Mike and Tattooed Historian

What inspired you to give a portion of your profits to battlefield preservation?

MB: Battlefields are my happiest of happy places, and without organizations like the Trust, we will continue to lose parts of these important grounds. I remember the year after we went to Gettysburg for the first time, we went down to see Fredericksburg and Chancellorsville/Wilderness. I was devastated when I saw the stone wall at Fredericksburg, and how little of that battleground had been preserved. I was spoiled by Gettysburg, and the reality set in that we had already lost so many of these important pieces of property. To me, there is no greater cause than to acquire and preserve these grounds for future generations. While I am not a man of wealth, I knew that I could at least do a bit of my part by donating from each sale. We have even donated all the profits from certain design launches, such as the "Get off my lawn" John Burns July 1st shirt. I was very happy to work with John Heckman, aka The Tattooed Historian, on this project, and it was refreshing to see how many people bought those shirts to help chip in.

Our battlefields provide so much more than just a place where "things happened." These lands serve as a home for nature, a place for exercise or just to relax, and an opportunity to carry on the stories and sacrifices of those who came before us to Americans that have not even been born yet. What the Trust is doing is not only admirable, but it is essential.  Showing the veterans of my father's Vietnam unit around Gettysburg, as their reunion, was one of the greatest and most meaningful moments of my life.  The appreciation these veterans had for what happened there was truly moving.  Moments like these could not happen without battlefields.

Is there anything you would like to convey to other veterans or active duty service members with an interest in American and military history?

MB: I would encourage veterans to connect with the human element of what these soldiers went through. If you look at the most popular songs heard in a Civil War camp, they weren't the typical "ra-ra" songs that were used to stir up patriotism; they were sad songs about war, home, and missed loved ones.  Read the lyrics for All Quiet Along the Potomac, When this Cruel War is Over (Weeping Sad and Lonely), and Lorena. Also, give a listen to Bobby Horton's renditions of these, as he is a fantastic historical musician. I think this aspect of the Civil War is often overlooked when compared to the strategic and tactical aspect, but I believe many veterans could relate to the emotions behind these songs, and therefore build an even better understanding and appreciation for those before them.
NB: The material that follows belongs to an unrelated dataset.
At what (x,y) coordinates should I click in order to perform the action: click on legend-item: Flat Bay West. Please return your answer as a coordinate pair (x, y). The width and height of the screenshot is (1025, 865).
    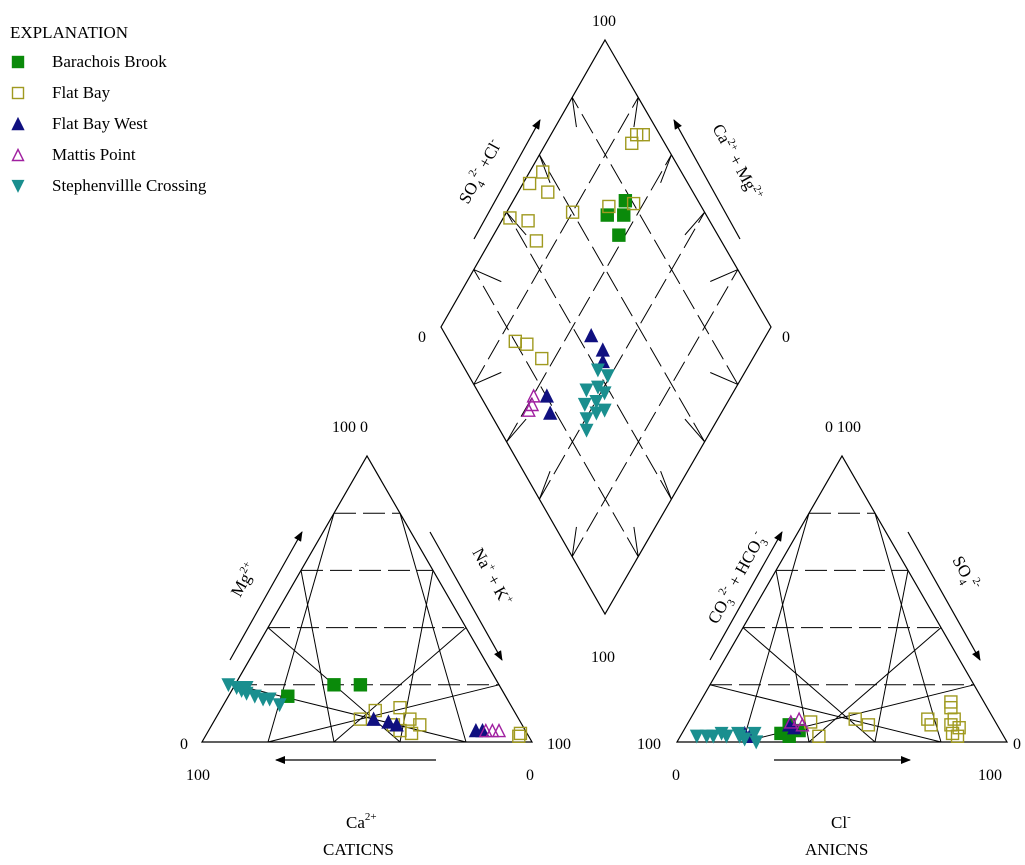
    Looking at the image, I should click on (80, 124).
Veterans and active duty service members have a unique perspective to offer historical education. I would encourage them to get involved, be it in living history, or just volunteer at local historical sites. Their lived experiences can only help to provide others with a proper context and understanding of those that served before them, and to those that do wish to respond to that call, I applaud their desire to help keep the stories of our history alive. The onus is on all of us to preserve our history, and military members can still serve their country in that way, long after they receive their DD 214.